Although it’s called black dhal, the finished dish is actually a chocolaty brown colour, however, the uncooked black lentils are little white gems with a black husk. I’d never come across black lentils (also known as urad dhal or black gram), and thought that I’d struggle to find them. Luckily, I have a very handy International Supermarket on my high street, which as its’ name suggests, sells a wealth of international produce. If you can’t find what you need in here, you won’t find it anywhere. Having hunted the ‘grains pulses wall’ (yes, you heard right, there is a wall of grains and pulses), I came across Urid Dal. Not sure whether I’d found what I needed, I bought it anyway, and with the help of Google discovered it was just what I needed. Hoorah.
Now, back to the dhal itself. While it takes a whopping 2-3 hours for this beautiful, smoky dhal to reach maturity on the hob, you can throw the ingredients together in about 15 minutes then leave it alone, bar a few stirs every now and again.
Anna uses dried pulses for her dhal, I’m usually a fan of already hydrated beans and lentils in tins as I can’t be bothered or generally forget to soak them overnight.

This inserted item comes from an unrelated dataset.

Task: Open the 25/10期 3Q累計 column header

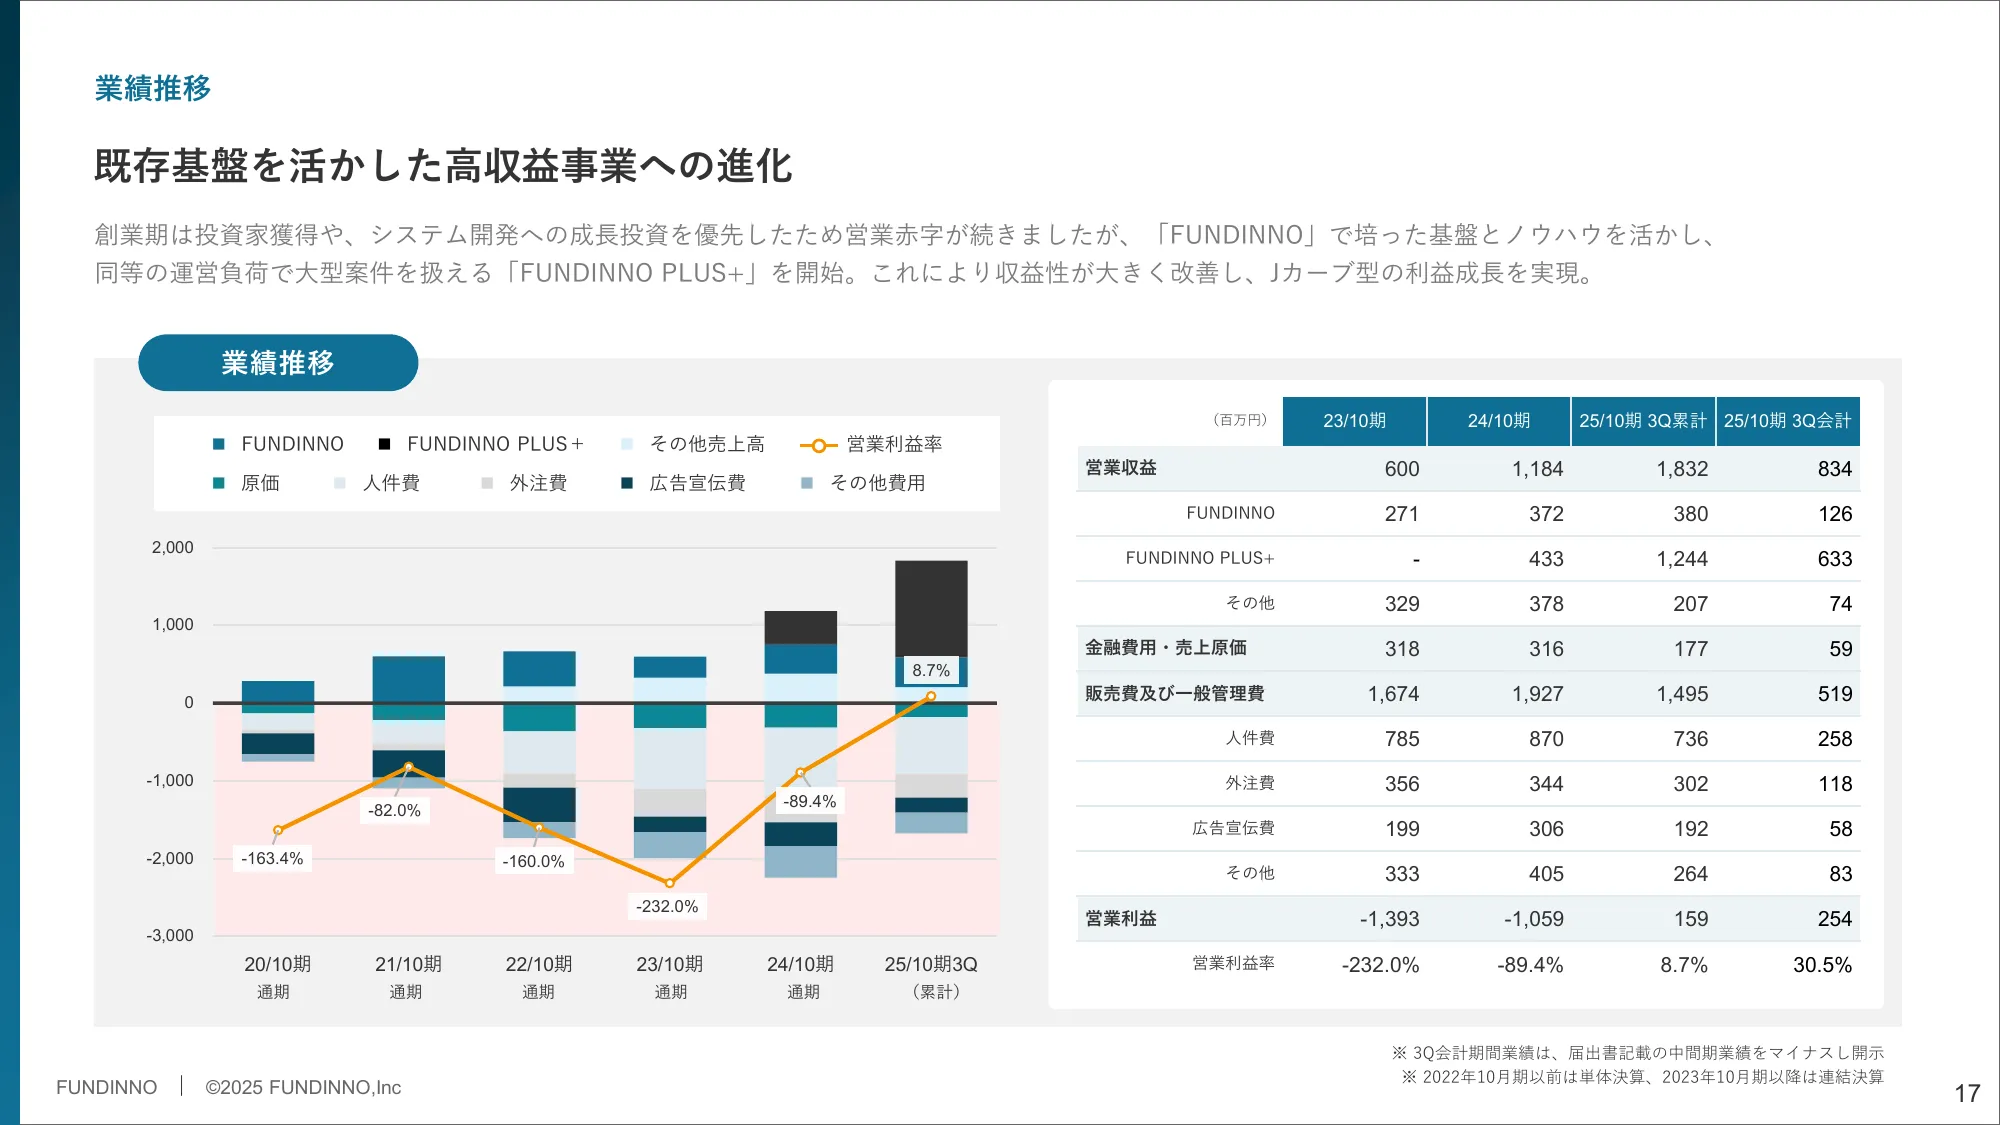Action: [1644, 421]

Luckily, Ms Jones does mention in the recipe, that although ideally you should soak the lentils and kidney beans (they’re also used in this recipe) overnight, you can get away with soaking them for just a couple of hours, you’ll just have to increase the cooking time.
With the dhal bubbling away on the hob, there was plenty of time for a long game of traffic jams with the toddler’s toy cars and a few episodes of Peppa Pig.
I served the dhal topped with yoghurt and coriander with charred chapattis.
The verdict from the toddler: When asked if he’d like to try to dhal he replied with an usually polite: ‘No thank you.’
The verdict from the husband: ‘It’s nice. It’s got a kind of Mexican smoky beans thing going on.’ Not bad husband, as Anna describes the dish as ‘half barbeque Boston beans and half creamy spiced masala’.
The verdict from the cook: ‘It’s done the trick, I can breathe again…’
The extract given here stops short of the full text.